Entonces me di cuenta de que no estaba segura. ¡Me da una rabia que mi hermana me pille en falta! Pero los enfermeros o médicos o lo que fuese se la habían llevado tan deprisa que se me pasó preguntarles. Desde luego no la cubrieron con una sábana como hacen en las películas ni, como hacen también en las películas, la introdujeron en una de esas bolsas con cremallera que se cierra sobre el rostro del cadáver en primer plano y qué imagen devastadora, porque eso significa, esa cremallera con su ruidito al cerrarse, zip, significa que ya no hay esperanza y entonces los familiares lloran desolados, que es un momento que me entusiasma. Y, como estaba hablando con el policía, tampoco me fijé en si le ponían una mascarilla o una inyección con suero o esas cosas que ponen en las películas al protagonista herido después de reventar tres o cuatro edificios y acabar con dos docenas de criminales. ¿No me había dicho el policía que me llamaría más tarde y me diría si había alguna novedad? Una muerta no puede producir novedades, así que lo mismo estaba viva. Sería típico de ella: entrar en casa cuando estuviésemos sentados cenando y habría ohs y ahs, y todos nos levantaríamos y le preguntaríamos y ella diría «no me aturdáis, ¿a que se os ha olvidado poner los servilleteros?, lo que no haga una misma…», pero tendría que morderse el interior de las mejillas para que no se le notase la satisfacción por ser una vez más la protagonista indiscutible. Suicidarse, sobre todo en Nochebuena, no es algo que sepa hacer cualquiera y menos aún contarlo después tan fresca a los invitados. A mí lo que me gustaría preguntarle entonces es si de verdad se distingue una luz al final de un túnel: debe de ser tan bonito, estar ahí, tan tranquila, en la oscuridad, y vislumbrar a lo lejos ese resplandor.

¡Pero yo la había visto tan inmóvil y tan muerta! Cuando la sacaron del horno tenía esa dejadez de las cosas blandas e inanimadas. Además, me había hecho a la idea de su muerte y me había compungido varios minutos; me habría sentido estafada viéndome obligada a alegrarme de verla y a besarla emocionada y a preguntarle cómo le había ido en el hospital y si la comida era buena. Pero ¿por qué le dije a mi hermana que se había intentado suicidar y no que se había suicidado?

—Está muy grave. Puede morir en cualquier momento.

Pensé que diciéndolo así me cubría las espaldas y no tenía que confesar a mi hermana que no tenía ni idea de si mamá estaba viva o muerta; a mi hermana le encanta corregir a los demás. Se le pone un gesto de superioridad que me ataca los nervios.

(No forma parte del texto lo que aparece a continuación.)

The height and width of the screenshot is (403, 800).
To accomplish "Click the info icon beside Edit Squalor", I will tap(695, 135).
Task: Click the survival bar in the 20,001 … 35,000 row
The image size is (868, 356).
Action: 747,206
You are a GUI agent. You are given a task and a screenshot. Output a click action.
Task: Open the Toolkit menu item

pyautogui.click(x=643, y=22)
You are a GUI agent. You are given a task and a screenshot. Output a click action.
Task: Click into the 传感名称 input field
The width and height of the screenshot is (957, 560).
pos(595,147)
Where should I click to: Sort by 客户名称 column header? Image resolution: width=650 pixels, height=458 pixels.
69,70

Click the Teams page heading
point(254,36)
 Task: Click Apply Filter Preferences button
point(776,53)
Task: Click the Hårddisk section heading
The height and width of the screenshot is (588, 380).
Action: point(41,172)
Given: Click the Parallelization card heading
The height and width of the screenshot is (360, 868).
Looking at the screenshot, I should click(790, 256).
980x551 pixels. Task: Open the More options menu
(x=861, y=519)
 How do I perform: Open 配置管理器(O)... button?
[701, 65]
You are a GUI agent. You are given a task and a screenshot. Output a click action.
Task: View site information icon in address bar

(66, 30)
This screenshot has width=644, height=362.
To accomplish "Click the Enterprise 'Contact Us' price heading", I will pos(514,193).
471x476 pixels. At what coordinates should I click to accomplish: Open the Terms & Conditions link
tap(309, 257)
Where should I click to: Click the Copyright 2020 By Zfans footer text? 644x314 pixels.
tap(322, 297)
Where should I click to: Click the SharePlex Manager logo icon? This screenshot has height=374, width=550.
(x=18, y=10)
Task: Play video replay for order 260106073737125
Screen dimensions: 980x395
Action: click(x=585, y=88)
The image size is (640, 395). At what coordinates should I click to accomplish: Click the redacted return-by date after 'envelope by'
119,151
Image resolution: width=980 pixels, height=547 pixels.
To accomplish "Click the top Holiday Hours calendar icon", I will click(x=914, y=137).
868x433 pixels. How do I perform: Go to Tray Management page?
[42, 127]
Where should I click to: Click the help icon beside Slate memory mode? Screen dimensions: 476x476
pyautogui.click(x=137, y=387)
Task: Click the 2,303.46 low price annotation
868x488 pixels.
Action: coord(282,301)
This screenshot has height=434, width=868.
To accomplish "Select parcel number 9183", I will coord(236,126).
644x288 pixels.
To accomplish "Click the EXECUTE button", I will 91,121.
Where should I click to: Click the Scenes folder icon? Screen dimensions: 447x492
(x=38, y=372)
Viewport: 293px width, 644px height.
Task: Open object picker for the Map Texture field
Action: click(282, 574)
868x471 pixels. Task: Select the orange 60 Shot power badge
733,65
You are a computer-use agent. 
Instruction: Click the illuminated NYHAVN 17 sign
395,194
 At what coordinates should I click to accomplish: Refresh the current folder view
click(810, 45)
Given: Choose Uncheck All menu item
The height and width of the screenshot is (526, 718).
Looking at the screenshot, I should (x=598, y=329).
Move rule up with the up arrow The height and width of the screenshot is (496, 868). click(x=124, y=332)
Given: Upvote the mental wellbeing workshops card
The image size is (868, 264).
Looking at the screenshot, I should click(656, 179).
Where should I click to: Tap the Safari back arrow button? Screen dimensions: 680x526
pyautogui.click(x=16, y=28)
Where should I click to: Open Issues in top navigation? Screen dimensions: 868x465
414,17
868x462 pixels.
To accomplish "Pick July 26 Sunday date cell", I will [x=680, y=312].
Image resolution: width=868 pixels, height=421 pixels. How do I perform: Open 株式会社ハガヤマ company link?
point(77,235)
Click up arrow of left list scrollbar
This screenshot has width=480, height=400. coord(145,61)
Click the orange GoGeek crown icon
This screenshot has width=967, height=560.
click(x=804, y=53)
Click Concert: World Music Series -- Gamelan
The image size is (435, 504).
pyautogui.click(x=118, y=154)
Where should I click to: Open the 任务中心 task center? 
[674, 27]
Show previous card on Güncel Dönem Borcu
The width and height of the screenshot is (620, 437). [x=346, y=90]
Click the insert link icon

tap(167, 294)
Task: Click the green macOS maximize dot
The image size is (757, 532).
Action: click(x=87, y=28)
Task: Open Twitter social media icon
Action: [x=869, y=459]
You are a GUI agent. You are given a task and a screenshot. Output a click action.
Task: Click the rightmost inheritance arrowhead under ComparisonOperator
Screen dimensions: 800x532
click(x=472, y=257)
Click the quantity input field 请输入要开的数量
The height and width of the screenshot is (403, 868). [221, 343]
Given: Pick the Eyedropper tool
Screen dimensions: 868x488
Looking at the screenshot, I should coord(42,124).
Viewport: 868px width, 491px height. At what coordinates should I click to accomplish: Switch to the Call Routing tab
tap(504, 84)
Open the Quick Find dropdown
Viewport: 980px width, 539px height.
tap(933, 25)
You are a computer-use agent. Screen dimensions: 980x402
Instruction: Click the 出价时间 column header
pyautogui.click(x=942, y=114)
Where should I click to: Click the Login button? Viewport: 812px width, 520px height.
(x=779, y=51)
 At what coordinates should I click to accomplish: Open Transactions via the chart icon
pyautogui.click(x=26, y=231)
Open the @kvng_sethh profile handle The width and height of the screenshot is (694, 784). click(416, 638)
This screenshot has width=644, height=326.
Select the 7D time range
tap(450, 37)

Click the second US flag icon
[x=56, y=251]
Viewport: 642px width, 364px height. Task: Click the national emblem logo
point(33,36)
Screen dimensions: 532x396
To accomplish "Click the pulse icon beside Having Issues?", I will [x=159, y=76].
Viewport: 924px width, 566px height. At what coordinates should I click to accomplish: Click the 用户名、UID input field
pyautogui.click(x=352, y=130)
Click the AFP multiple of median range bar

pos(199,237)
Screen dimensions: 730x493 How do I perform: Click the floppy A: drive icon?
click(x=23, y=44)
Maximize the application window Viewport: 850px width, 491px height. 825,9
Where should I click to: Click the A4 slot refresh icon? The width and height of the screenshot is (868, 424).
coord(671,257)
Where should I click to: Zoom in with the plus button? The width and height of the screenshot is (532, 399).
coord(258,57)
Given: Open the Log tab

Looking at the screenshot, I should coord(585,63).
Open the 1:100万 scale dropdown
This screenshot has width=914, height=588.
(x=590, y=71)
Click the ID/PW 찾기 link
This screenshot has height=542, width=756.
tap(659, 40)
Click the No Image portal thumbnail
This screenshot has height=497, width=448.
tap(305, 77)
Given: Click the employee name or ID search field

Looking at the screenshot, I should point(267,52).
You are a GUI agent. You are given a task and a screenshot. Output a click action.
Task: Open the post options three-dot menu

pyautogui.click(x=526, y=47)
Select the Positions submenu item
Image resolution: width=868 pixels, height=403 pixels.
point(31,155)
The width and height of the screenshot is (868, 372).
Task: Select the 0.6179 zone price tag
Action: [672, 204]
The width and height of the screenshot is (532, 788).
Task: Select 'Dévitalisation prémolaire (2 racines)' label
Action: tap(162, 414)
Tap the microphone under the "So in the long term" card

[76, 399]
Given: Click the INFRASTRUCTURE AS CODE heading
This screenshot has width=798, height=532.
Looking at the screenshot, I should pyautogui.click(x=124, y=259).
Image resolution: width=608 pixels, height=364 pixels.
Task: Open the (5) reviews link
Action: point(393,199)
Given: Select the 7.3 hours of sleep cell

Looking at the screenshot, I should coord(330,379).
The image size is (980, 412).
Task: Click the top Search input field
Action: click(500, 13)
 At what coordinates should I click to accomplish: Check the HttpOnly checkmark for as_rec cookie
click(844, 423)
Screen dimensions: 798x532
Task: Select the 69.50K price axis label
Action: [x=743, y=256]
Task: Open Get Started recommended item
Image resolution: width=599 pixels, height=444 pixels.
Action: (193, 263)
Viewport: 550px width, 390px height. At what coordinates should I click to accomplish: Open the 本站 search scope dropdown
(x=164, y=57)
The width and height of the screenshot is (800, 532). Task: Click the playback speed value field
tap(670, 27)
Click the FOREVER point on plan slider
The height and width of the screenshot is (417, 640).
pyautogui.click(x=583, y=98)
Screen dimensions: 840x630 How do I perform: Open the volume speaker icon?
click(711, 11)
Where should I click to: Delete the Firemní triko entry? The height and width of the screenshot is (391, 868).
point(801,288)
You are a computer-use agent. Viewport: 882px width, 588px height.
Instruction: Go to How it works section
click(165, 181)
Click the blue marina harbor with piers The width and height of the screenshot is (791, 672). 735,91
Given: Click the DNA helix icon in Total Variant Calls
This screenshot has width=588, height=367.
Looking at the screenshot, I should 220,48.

Tener un marido dentista no te da derecho a mirar al prójimo por encima del hombro.

Luego poco a poco fueron llegando los demás: papá, que solo entra en casa de mamá en Nochebuena y en las fiestas de cumpleaños; mi hija pequeña, que para la ocasión se había puesto unos pantalones más andrajosos de lo habitual y se había taladrado una ceja con varios aros negros; una vecina que siempre viene a las celebraciones y trae un flan de coco que nadie prueba y que tiramos a la basura después de la cena procurando que ella se dé cuenta, aunque finge que no le importa y a veces hasta dice: «a mí la repostería nunca se me dio bien; otro año prepararé una sopa».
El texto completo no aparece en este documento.